Although CBI did not comply with the Commission’s demand in the February 29 letter, we do not believe that constituted an “intentional disregard of law or rule” as that term is used by the statute. When the letter was sent, CBI’s status as a real property contractor was arguable. Indeed, the Commission states in its brief, “The letter evidences a long standing disagreement between the Auditing Division and Petitioner regarding Utah sales tax.”

The Utah tax laws establish procedures for resolving good faith disputes between the Commission and taxpayers. See Utah Code Ann. §§ 59-30-1 to -5 (Supp. 1985) (currently §§ 59-1-501 to -505 (1987 & Supp.1991)). The Commission cannot base a finding of “intentional disregard of law or rule” merely on a letter written to a taxpayer asserting the Commission’s position on an arguable question of law. The Commission’s letter did not constitute a rule or law, and CBI’s disregard of the letter did not, therefore, constitute an intentional disregard of the law. In our view, the dispute as to CBI’s liability for sales taxes was a good faith dispute, even though CBI’s position was wrong.
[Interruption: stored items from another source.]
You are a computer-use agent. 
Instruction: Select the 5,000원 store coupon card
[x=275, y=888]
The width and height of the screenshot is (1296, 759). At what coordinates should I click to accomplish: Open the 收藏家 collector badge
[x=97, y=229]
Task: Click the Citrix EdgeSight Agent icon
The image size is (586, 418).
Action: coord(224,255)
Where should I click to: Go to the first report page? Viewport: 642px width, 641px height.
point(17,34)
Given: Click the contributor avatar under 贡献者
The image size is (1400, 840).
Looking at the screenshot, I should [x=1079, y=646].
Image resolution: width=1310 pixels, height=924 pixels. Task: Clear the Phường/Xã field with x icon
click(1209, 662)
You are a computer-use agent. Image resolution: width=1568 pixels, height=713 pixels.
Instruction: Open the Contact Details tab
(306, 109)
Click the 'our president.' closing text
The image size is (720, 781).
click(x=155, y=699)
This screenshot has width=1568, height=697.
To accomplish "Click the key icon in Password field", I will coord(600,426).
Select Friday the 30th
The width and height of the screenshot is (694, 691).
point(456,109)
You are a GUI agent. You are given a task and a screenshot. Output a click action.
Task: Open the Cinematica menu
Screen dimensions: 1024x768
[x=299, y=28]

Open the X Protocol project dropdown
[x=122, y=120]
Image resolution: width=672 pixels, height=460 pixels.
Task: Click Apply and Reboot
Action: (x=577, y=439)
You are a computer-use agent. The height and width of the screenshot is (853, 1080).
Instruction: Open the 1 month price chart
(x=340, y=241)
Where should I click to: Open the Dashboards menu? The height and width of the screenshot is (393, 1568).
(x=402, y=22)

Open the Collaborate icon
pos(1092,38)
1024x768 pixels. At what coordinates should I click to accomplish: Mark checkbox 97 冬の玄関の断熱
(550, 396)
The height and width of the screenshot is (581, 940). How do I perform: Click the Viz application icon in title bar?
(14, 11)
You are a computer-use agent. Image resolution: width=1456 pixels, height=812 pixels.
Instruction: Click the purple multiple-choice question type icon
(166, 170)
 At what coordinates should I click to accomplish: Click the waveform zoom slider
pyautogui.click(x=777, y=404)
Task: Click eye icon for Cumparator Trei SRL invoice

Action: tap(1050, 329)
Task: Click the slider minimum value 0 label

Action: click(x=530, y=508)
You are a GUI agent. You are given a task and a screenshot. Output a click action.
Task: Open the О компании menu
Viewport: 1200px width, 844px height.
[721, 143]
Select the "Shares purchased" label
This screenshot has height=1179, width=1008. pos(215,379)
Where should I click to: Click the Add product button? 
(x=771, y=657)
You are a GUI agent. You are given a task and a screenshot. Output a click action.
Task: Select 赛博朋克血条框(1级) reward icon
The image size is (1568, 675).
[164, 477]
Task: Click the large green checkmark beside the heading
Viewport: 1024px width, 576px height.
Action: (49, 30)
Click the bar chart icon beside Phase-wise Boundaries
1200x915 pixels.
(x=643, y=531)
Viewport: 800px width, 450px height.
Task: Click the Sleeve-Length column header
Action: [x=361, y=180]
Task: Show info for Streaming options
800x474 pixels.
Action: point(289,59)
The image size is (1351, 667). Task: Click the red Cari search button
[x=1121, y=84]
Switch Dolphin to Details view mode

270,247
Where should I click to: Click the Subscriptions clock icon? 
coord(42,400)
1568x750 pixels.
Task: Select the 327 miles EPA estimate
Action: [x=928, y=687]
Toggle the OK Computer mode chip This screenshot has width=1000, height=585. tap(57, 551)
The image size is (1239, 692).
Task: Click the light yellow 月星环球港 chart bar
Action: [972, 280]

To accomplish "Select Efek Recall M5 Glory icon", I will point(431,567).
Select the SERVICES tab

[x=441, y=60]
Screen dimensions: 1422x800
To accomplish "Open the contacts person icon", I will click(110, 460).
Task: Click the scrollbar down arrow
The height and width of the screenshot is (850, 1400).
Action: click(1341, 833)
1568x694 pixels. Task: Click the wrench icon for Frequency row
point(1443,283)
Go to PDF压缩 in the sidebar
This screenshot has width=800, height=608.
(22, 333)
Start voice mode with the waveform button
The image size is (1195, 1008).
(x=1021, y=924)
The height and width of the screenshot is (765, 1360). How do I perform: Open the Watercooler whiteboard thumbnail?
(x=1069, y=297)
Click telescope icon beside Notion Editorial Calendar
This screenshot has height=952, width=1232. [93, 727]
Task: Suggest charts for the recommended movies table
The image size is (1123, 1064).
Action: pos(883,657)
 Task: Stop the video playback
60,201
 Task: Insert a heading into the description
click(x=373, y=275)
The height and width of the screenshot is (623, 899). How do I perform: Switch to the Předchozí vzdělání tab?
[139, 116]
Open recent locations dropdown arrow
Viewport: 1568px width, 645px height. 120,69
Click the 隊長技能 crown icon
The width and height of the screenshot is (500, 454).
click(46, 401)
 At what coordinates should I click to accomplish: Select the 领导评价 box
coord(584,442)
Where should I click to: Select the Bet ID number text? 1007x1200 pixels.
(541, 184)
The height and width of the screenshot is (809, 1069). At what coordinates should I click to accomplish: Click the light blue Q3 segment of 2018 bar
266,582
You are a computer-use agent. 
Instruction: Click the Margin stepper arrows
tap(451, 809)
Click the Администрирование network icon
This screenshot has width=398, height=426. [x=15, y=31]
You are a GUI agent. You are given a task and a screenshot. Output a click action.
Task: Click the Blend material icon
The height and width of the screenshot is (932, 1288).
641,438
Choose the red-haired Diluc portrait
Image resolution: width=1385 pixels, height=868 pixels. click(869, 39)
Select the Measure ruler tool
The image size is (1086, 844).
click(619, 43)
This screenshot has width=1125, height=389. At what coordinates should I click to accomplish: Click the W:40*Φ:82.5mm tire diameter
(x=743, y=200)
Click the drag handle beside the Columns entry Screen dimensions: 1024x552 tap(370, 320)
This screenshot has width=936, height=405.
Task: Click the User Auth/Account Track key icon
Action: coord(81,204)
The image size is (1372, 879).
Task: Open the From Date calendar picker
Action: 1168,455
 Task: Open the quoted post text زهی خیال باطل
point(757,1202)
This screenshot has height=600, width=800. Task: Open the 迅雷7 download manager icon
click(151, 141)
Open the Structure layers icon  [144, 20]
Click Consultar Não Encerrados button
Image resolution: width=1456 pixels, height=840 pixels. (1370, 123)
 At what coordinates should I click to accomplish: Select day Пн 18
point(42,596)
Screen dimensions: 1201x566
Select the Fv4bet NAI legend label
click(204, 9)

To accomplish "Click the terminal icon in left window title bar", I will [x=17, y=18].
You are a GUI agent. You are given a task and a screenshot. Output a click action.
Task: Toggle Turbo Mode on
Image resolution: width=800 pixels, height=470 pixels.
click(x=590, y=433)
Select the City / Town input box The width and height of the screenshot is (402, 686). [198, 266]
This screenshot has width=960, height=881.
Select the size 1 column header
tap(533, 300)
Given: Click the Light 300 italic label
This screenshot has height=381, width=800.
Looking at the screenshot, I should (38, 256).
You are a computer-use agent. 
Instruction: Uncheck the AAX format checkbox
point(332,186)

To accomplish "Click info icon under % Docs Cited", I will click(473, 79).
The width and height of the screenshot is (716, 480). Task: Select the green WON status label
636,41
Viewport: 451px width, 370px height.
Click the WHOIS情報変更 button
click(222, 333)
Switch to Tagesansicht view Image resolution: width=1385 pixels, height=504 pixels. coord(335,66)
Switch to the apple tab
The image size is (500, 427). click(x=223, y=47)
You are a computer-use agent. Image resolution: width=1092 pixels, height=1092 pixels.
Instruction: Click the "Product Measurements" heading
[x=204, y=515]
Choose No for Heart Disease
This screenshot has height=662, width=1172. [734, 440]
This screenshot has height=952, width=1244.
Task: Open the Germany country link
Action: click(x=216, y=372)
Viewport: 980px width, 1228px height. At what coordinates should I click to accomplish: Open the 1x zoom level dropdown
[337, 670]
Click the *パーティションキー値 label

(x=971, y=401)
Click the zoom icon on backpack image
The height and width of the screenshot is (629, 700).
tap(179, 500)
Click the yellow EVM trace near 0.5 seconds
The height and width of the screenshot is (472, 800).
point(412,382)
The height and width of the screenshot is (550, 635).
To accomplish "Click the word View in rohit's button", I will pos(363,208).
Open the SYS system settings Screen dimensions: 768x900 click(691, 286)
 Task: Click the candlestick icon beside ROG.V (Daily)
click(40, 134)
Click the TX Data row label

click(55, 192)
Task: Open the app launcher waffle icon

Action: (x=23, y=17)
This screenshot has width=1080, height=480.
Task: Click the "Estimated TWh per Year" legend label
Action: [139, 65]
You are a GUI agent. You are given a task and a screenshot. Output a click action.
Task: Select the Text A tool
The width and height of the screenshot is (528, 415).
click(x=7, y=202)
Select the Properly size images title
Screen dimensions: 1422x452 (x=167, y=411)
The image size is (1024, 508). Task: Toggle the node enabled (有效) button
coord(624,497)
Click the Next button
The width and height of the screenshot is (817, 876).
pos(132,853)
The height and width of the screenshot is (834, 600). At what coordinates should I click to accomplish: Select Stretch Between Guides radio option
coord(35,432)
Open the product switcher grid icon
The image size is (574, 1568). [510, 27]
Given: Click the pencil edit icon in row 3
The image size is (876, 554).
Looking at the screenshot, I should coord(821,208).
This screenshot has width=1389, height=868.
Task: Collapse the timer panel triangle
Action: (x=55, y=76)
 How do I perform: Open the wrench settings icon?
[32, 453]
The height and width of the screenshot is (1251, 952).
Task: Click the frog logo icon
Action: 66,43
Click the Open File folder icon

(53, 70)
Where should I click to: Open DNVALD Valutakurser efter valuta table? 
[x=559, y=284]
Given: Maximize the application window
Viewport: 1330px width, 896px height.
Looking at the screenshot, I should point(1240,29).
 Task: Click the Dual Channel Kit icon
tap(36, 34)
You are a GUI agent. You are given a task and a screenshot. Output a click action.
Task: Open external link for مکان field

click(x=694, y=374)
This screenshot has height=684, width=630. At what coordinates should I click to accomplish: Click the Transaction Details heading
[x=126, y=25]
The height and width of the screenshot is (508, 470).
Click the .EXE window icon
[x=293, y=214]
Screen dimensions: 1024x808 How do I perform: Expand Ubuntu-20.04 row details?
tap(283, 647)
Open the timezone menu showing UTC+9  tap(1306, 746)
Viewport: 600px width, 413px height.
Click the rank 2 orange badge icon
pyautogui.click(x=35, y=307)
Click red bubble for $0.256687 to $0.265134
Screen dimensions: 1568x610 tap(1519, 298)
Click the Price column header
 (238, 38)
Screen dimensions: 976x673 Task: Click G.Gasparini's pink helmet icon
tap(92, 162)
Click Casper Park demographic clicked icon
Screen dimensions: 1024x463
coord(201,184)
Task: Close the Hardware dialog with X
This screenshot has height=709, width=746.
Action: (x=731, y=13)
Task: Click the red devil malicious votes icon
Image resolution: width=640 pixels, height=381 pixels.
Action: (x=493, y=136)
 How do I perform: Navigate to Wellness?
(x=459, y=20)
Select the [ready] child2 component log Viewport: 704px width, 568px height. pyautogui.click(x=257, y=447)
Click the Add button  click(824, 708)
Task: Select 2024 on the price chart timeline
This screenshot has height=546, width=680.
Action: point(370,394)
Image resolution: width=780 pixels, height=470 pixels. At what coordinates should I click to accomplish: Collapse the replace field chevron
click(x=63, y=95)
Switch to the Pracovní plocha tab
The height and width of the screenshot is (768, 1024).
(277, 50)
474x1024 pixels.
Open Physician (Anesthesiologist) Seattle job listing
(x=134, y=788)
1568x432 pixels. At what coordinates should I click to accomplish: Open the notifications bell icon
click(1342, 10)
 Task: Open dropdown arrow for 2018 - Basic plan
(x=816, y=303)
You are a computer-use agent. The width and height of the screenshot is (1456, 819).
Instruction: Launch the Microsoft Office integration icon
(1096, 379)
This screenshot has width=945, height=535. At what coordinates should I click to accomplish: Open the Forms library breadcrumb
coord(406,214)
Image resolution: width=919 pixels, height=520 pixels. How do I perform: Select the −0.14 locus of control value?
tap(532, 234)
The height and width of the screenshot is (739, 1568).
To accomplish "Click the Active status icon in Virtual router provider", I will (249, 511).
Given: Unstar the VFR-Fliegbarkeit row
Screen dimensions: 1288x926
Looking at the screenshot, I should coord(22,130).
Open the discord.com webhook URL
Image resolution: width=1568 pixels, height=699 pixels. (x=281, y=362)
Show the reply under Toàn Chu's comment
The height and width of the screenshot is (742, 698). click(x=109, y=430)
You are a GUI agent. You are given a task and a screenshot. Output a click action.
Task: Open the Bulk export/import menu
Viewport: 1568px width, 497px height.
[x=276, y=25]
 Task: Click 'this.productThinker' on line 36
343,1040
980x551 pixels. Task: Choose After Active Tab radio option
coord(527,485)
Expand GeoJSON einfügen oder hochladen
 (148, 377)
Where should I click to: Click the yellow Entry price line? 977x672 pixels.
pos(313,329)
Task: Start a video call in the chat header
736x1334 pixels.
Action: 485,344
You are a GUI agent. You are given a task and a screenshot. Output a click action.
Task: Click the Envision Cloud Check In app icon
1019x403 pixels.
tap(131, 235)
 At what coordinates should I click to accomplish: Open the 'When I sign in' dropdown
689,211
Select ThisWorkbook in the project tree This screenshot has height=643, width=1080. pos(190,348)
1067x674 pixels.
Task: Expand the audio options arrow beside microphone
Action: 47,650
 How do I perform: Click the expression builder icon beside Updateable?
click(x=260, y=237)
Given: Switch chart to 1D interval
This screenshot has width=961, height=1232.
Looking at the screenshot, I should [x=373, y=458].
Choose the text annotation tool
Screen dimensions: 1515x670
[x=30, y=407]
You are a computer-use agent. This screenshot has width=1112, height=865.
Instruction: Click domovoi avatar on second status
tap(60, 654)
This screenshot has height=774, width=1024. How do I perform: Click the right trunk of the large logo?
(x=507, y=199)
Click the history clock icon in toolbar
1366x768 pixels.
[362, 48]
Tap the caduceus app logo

Whether a taxpayer is a real property contractor for sales tax purposes usually is fact sensitive. The issue in this case turned on facts that reasonably support either party’s position. In addition, the taxes were imposed for transactions that occurred beginning October 1, 1983, five months before the date of the letter. In short, the Commission erred in imposing the penalty.

The tax assessment is affirmed. The imposition of the penalty is reversed.

HALL, C.J., HOWE, Associate C.J., and DURHAM and ZIMMERMAN, JJ., concur.